Metagenome Prediction Tutorial

Introduction

This tutorial explains how to predict a microbial community metagenome using PICRUSt, based on 16S (or other marker gene) data as detailed in Picking OTUs for use in PICRUSt.

BIOM Format

  • Please note that PICRUSt by default uses the relatively new biom format for representing OTU tables and Gene tables (e.g. KOs by samples). This has several benefits including easier integration with other software (e.g. QIIME and others in the future) and allows embedding of extra metadata about both the samples and observations (OTUs/KOs).
  • However, PICRUSt also allow users to input OTU tables and export PICRUSt predictions in tab-delimited format by using the ‘-f’ option (see below).
  • In addition, users can always convert to/from biom format to tab-delimited format using BIOM’s built in conversion script.

Requirements

  1. You should have already installed PICRUSt (Installing PICRUSt).
  2. A PICRUSt compatible OTU table (Picking OTUs for use in PICRUSt), such as the example file tutorials/hmp_mock_16S.biom. Note that this OTU table was reference picked against Greengenes version 18may2012.

Step 1: Normalize OTU Table

normalize_by_copy_number.py normalizes the OTU table by dividing each OTU by the known/predicted 16S copy number abdundance.
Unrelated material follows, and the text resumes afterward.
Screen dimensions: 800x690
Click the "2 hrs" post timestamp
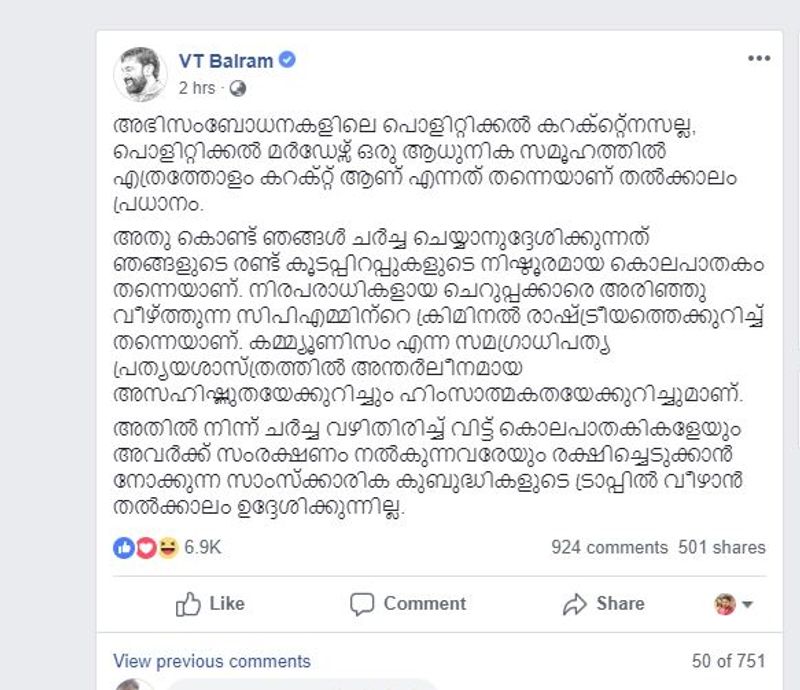(196, 88)
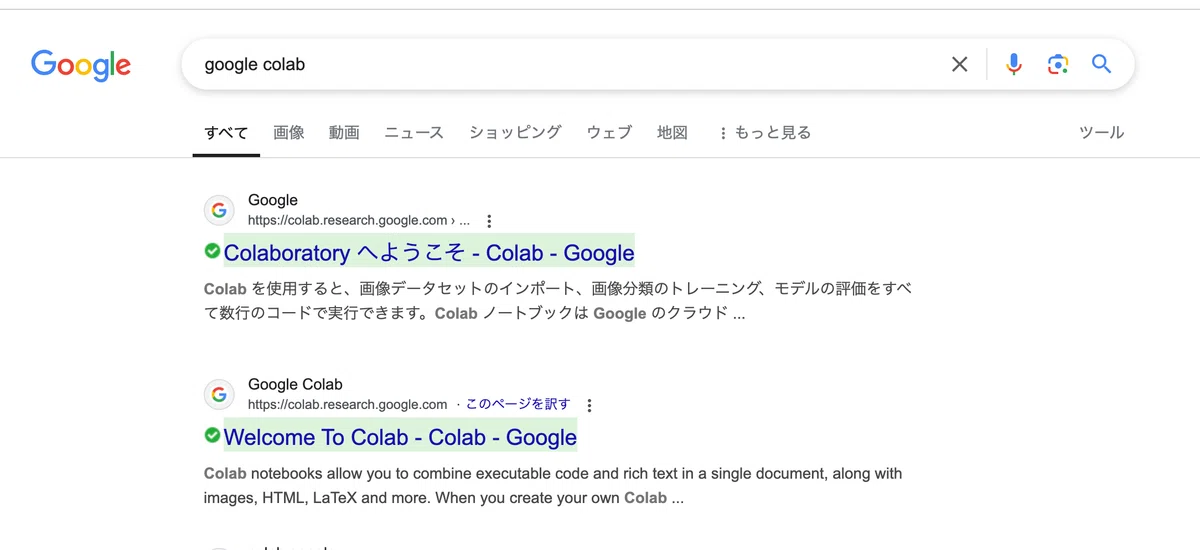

Input is the users OTU table (that has been referenced picked against Greengenes).

Input and output files are in biom format:

normalize_by_copy_number.py
        -i your_otu_table.biom
        -o normalized_otus.biom

(Optional) Input format of OTU table can be changed to tab-delimited “classic” OTU table instead of BIOM format using the ‘-f’ option:

normalize_by_copy_number.py
       -f
       -i your_otu_table.tab
       -o normalized_otus.biom

(Optional) Previous examples assume the most recent Greengenes was used for closed OTU picking. Older versions can be specified using the --gg_version option:

normalize_by_copy_number.py
      --gg_version 18may2012
      -i hmp_mock_16S.biom
      -o normalized_otus.biom

Step 2: Predict Functions For Metagenome

predict_metagenomes.py creates the final metagenome functional predictions. It multiplies each normalized OTU abundance by each predicted functional trait abundance to produce a table of functions (rows) by samples (columns).

Input is the normalized OTU table created by normalize_by_copy_number.py.

Output is in biom format by default:

predict_metagenomes.py
        -i normalized_otus.biom
        -o metagenome_predictions.biom

(Optional) Output format can be changed from BIOM to tab delimited using ‘-f’ option:

predict_metagenomes.py
        -f
        -i normalized_otus.biom
        -o metagenome_predictions.tab

(Optional) NSTI values for each sample can be obtained using the -a option. (We strongly recommend this step, as NSTI values are precalculated for common inputs):

predict_metagenomes.py
        -i normalized_otus.biom
        -o metagenome_predictions.tab
        -a nsti_per_sample.tab

(Optional) Previous examples assume the most recent GreenGenes was used for closed OTU picking. Older versions can be specified using the --gg_version option:

predict_metagenomes.py
        --gg_version 18may2012
        -i normalized_otus.biom
        -o metagenome_predictions.biom

(Optional) Previous examples assume that KEGG Orthologs predictions are wanted. Other types of functions (e.g. COGs) can be specified using the --type_of_prediction option:

predict_metagenomes.py
      --type_of_prediction cog
      -i normalized_otus.biom
      -o metagenome_predictions.biom

Step 3: Analysing Predicted Metagenomes

Now that you have your predicted metagenome you can analyse it just the same as a real metagenome.

Some suggestions for downstream analysis are outlined in Analyzing PICRUSt predicted metagenomes.